Reading text:
## Start

Load Packages

The Compose package is going to be used for some the charts.



In [1]:

    
using Alice



In [2]:

    
using Compose

Motivation

In single layer models (e.g. GLMs like logistic regression) we can initialise all weights to zero. This seems reasonable if the inputs have been normalised and we have no prior information giving an expectation of which weights will be positive and which will be negative. We're also guaranteed to find the loss function global minimum from any initialisation.

For neural networks, however, setting all weights to zero is a mistake. If all weights were initially set to zero the neurons in a hidden layer would all start at the identical value and have the identical gradients - so learning will maintain this symmetry and we won't be able to learn an interesting structure.

To break the symmetry we have to initialise the weights independantly away from zero and ideally we'd like to do this in such a way that the sigmoid activation function is primarily activated in it's linear region. If the absolute value of the weights are too large the sigmoid will saturate resulting in small gradients and slow learning. For deep neural networks this has to be maintained in each layer as the information is propogated forward.

Achieving a good initialisation requires coordination between the training set normalisation, the choice of activation function, and the choice of the distribution from which the initial values of the weights are sampled from.

## End

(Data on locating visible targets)
## Start

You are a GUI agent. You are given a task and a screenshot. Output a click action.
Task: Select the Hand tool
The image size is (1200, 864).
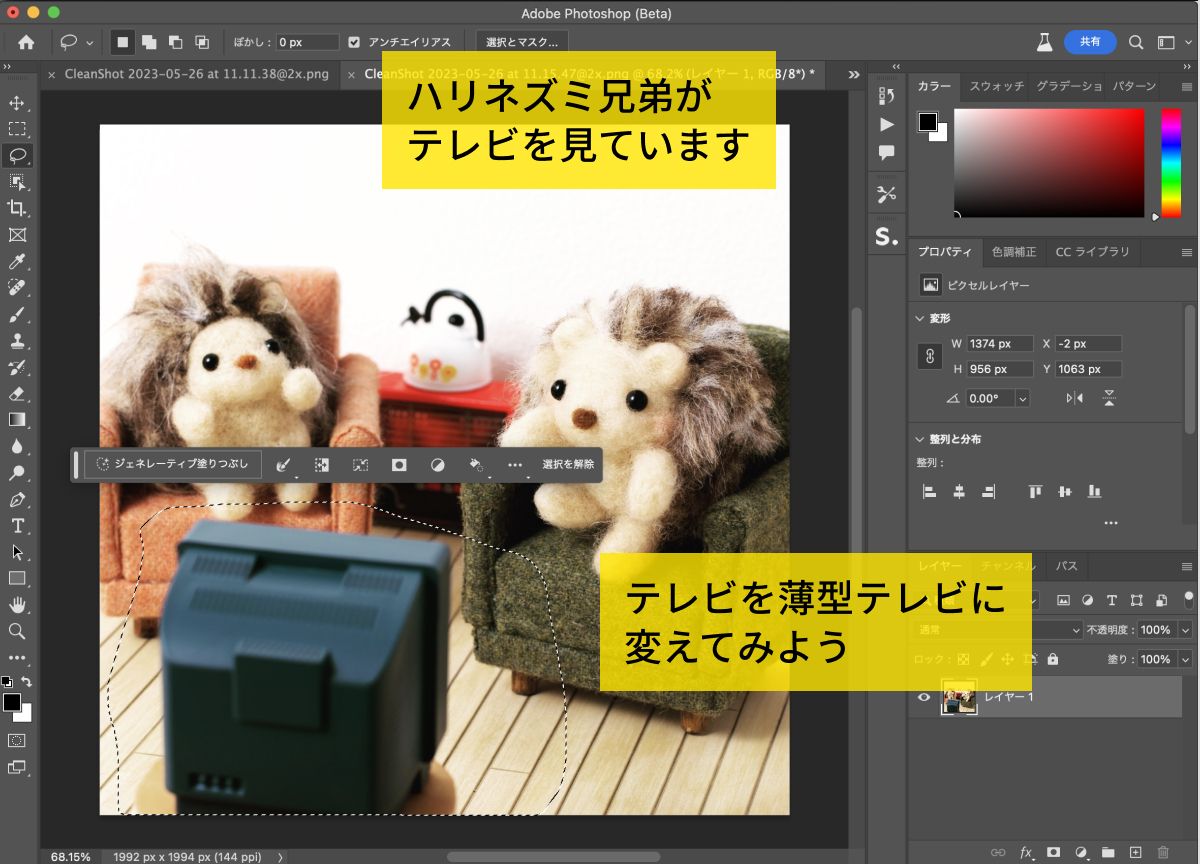[17, 605]
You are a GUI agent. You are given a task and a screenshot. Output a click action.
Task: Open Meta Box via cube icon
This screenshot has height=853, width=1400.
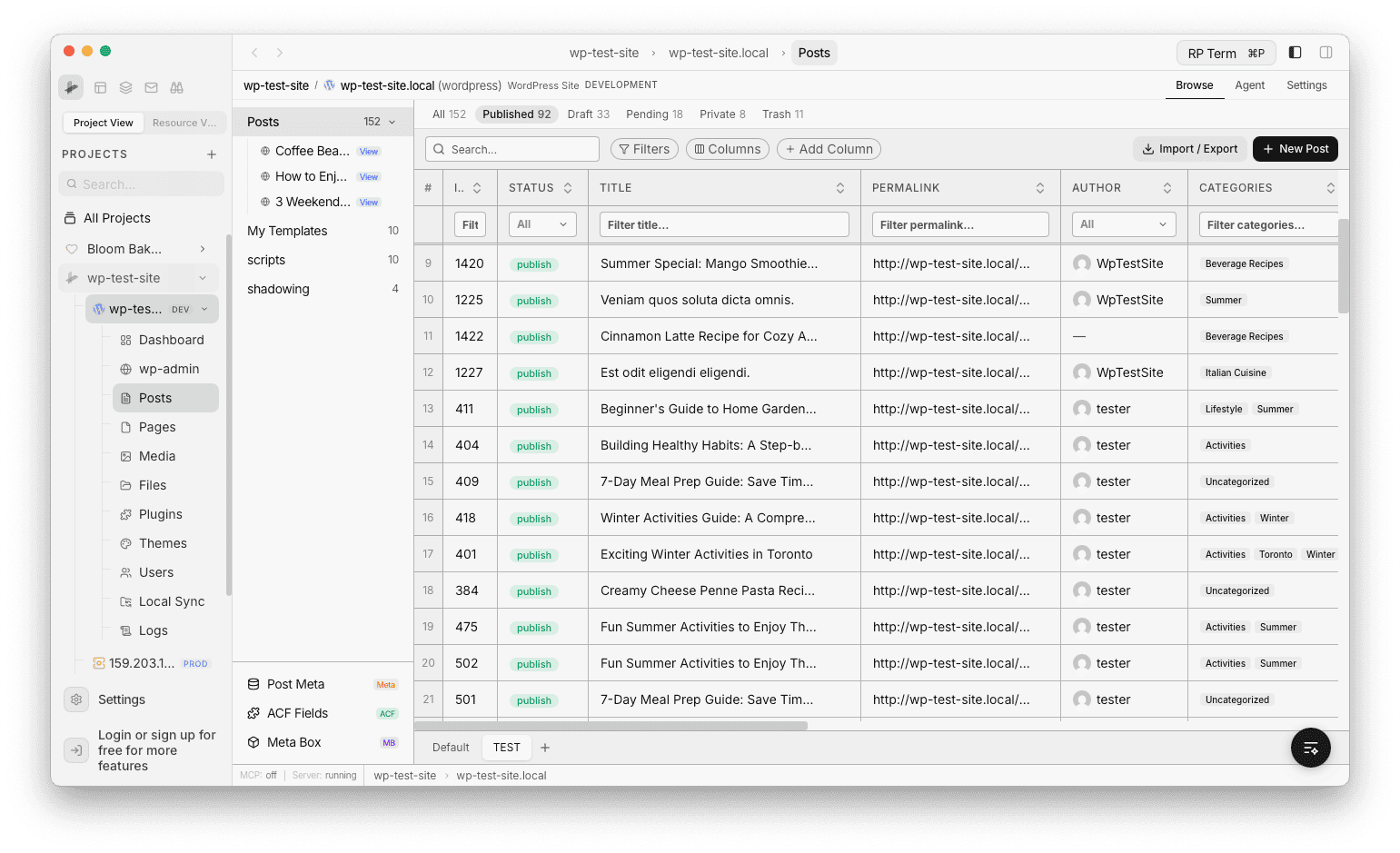coord(252,742)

## End

Work instructions:
1. Return, unchanged, the passage of the text on weight initialization from "Achieving a good" up to and including "are sampled from.".
2. According to the text on weight initialization, what happens when the absolute values of the weights are too large?

Answers in order:
1.
Achieving a good initialisation requires coordination between the training set normalisation, the choice of activation function, and the choice of the distribution from which the initial values of the weights are sampled from.

2. The sigmoid saturates, which results in small gradients and slow learning.